Ho, ho, ho, Ocean City, start planning for a tax hike

Ho, ho, ho, Ocean City, start planning for a tax hike. Required spending forcing city budget to increase

By ERIC AVEDISSIAN, Ocean City Sentinel, 12/27/2007

OCEAN CITY – Increases in pension costs, health care and salaries will affect the 2008 budget and city’s tax rate, auditor Leon Costello told city council Tuesday.

Costello gave a PowerPoint presentation on Ocean City’s budget at council’s workshop meeting, painting a picture of required pension increases and rising health care costs for city employees.

“A lot of this is stuff you didn’t do or cause, but these are the facts that you’re going to be dealing with as the budget season progresses,” Costello said.

Costello said preliminary figures indicate the budget will increase $3.6 million with annual expenses such as health care, pensions and contractual salaries the city won’t control. The tax rate will increase 4.7 cents per $100 of assessed valuation with 1 penny equaling $835,000.

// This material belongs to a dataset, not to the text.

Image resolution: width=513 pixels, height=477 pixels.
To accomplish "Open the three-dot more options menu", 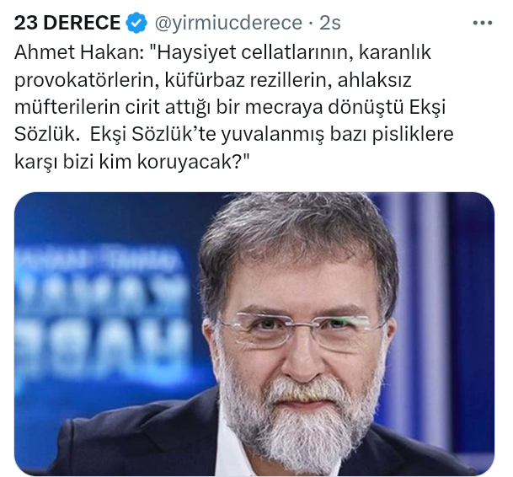I will click(x=483, y=23).
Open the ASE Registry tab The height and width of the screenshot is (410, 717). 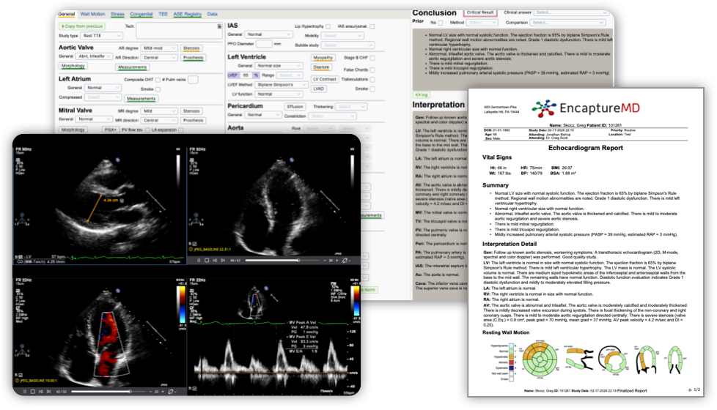point(189,14)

Pensions for the Police and Firemen’s Retirement System (PFRS) in 2008 will rise to $2.2 million from $1.4 million in 2007, an increase of $759,837.

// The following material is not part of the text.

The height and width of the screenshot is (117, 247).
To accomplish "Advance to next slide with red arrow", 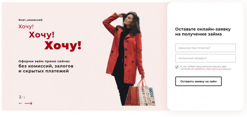I will [28, 103].
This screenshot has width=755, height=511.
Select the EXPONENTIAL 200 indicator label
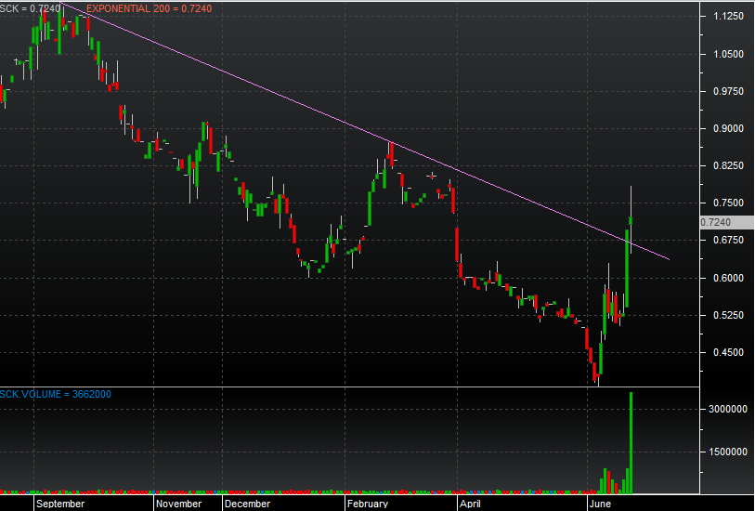pyautogui.click(x=149, y=8)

Pensions for city employees through the Public Employees Retirement System (PERS) will increase in 2008 to $660,558 compared to $375,291 in 2007, a $285,266 increase.

The actual PERS pension costs for 2008 are $825,698. The PERS system factors a percentage of the three highest salary years, making today’s pensions a lot more than in previous years. The city’s debt service will also rise by $254,250, from $6.8 million in 2007 to $7.1 million in 2008.

Health insurance costs will rise to $5.9 million in 2008, compared to $5.1 million in 2007, a $794,000 increase.

Salaries will increase $1 million in 2008 to $26 million, compared to $25 million in 2007.

The public library will cost $4 million in 2008, a $533,121 increase from $3.5 million in 2007.

According to Costello, local tax levy countywide remained stable around $2.3 million from 1993 to 2003; after that, local purpose taxes spiked from $6.9 million in 2003 to $14.3 million in 2007. “Obviously, this is a trend that is a scary-looking picture,” Costello said. “It’s a pretty dramatic change that’s been happening throughout the county for all the local budgets.”

Costello attributed the local tax levy increases to municipalities making pension contributions. He said pension contributions are at 20 per-cent a year and the system s the pensions need for survival are under-funded.

Costello said he predicts $11 million in increases countywide for 2008. He said the range budget increases are now 3 to 5 cents in places where budgets have very little increases.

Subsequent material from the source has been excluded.